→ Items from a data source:
· · · ·
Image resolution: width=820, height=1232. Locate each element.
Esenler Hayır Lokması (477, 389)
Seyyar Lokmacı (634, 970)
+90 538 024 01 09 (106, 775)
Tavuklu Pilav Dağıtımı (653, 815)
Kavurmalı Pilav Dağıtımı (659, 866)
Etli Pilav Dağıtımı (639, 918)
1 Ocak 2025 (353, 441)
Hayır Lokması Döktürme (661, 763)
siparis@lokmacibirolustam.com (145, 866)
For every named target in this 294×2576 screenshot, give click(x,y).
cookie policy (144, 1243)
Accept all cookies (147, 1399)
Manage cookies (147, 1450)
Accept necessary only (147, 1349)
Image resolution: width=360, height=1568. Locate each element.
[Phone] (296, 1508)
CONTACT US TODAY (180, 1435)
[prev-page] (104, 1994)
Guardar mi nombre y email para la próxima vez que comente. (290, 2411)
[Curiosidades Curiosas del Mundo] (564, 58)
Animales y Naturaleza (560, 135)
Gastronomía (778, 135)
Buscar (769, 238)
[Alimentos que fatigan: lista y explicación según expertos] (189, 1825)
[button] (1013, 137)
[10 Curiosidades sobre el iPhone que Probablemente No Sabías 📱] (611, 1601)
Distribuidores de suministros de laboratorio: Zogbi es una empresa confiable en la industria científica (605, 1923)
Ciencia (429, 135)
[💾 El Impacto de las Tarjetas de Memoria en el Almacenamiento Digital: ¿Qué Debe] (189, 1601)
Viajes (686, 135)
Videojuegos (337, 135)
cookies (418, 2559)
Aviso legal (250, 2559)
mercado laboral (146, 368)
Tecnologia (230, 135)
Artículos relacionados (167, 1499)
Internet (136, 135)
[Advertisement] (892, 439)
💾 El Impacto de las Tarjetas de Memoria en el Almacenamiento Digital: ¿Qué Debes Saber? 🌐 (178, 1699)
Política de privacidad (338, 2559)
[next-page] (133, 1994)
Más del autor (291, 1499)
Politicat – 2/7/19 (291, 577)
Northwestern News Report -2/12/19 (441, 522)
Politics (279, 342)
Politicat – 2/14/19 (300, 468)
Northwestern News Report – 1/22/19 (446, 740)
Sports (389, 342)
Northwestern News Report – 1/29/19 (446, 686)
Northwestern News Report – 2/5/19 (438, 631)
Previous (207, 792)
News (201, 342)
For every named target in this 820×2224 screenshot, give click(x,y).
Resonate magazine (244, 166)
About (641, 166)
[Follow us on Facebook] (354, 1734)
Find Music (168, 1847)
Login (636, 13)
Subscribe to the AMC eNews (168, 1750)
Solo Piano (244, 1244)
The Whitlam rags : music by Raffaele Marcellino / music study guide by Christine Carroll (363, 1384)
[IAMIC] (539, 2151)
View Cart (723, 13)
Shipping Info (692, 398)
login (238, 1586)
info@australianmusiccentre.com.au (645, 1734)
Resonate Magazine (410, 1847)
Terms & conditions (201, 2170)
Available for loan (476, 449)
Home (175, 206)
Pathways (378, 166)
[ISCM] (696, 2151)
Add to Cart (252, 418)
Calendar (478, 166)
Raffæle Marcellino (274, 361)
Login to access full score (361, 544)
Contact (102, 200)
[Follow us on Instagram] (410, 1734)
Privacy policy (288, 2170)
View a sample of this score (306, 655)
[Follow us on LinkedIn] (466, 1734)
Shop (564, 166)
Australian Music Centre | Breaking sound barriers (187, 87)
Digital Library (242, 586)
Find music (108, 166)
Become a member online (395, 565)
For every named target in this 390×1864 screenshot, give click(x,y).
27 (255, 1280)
· · · ·
→ HOW TO COMPLETE THIS TASK: Print the data above exactly as it was provided.

→ ANSWER TO THE EXERCISE:
Image resolution: width=820, height=1232. Locate each element.
Esenler Hayır Lokması (477, 389)
Seyyar Lokmacı (634, 970)
+90 538 024 01 09 (106, 775)
Tavuklu Pilav Dağıtımı (653, 815)
Kavurmalı Pilav Dağıtımı (659, 866)
Etli Pilav Dağıtımı (639, 918)
1 Ocak 2025 (353, 441)
Hayır Lokması Döktürme (661, 763)
siparis@lokmacibirolustam.com (145, 866)
For every named target in this 294×2576 screenshot, give click(x,y).
cookie policy (144, 1243)
Accept all cookies (147, 1399)
Manage cookies (147, 1450)
Accept necessary only (147, 1349)
Image resolution: width=360, height=1568. Locate each element.
[Phone] (296, 1508)
CONTACT US TODAY (180, 1435)
[prev-page] (104, 1994)
Guardar mi nombre y email para la próxima vez que comente. (290, 2411)
[Curiosidades Curiosas del Mundo] (564, 58)
Animales y Naturaleza (560, 135)
Gastronomía (778, 135)
Buscar (769, 238)
[Alimentos que fatigan: lista y explicación según expertos] (189, 1825)
[button] (1013, 137)
[10 Curiosidades sobre el iPhone que Probablemente No Sabías 📱] (611, 1601)
Distribuidores de suministros de laboratorio: Zogbi es una empresa confiable en la industria científica (605, 1923)
Ciencia (429, 135)
[💾 El Impacto de las Tarjetas de Memoria en el Almacenamiento Digital: ¿Qué Debe] (189, 1601)
Viajes (686, 135)
Videojuegos (337, 135)
cookies (418, 2559)
Aviso legal (250, 2559)
mercado laboral (146, 368)
Tecnologia (230, 135)
Artículos relacionados (167, 1499)
Internet (136, 135)
[Advertisement] (892, 439)
💾 El Impacto de las Tarjetas de Memoria en el Almacenamiento Digital: ¿Qué Debes Saber? 🌐 (178, 1699)
Política de privacidad (338, 2559)
[next-page] (133, 1994)
Más del autor (291, 1499)
Politicat – 2/7/19 (291, 577)
Northwestern News Report -2/12/19 (441, 522)
Politics (279, 342)
Politicat – 2/14/19 (300, 468)
Northwestern News Report – 1/22/19 (446, 740)
Sports (389, 342)
Northwestern News Report – 1/29/19 (446, 686)
Northwestern News Report – 2/5/19 (438, 631)
Previous (207, 792)
News (201, 342)
For every named target in this 820×2224 screenshot, give click(x,y).
Resonate magazine (244, 166)
About (641, 166)
[Follow us on Facebook] (354, 1734)
Find Music (168, 1847)
Login (636, 13)
Subscribe to the AMC eNews (168, 1750)
Solo Piano (244, 1244)
The Whitlam rags : music by Raffaele Marcellino / music study guide by Christine Carroll (363, 1384)
[IAMIC] (539, 2151)
View Cart (723, 13)
Shipping Info (692, 398)
login (238, 1586)
info@australianmusiccentre.com.au (645, 1734)
Resonate Magazine (410, 1847)
Terms & conditions (201, 2170)
Available for loan (476, 449)
Home (175, 206)
Pathways (378, 166)
[ISCM] (696, 2151)
Add to Cart (252, 418)
Calendar (478, 166)
Raffæle Marcellino (274, 361)
Login to access full score (361, 544)
Contact (102, 200)
[Follow us on Instagram] (410, 1734)
Privacy policy (288, 2170)
View a sample of this score (306, 655)
[Follow us on LinkedIn] (466, 1734)
Shop (564, 166)
Australian Music Centre | Breaking sound barriers (187, 87)
Digital Library (242, 586)
Find music (108, 166)
Become a member online (395, 565)
For every named target in this 390×1864 screenshot, give click(x,y).
27 (255, 1280)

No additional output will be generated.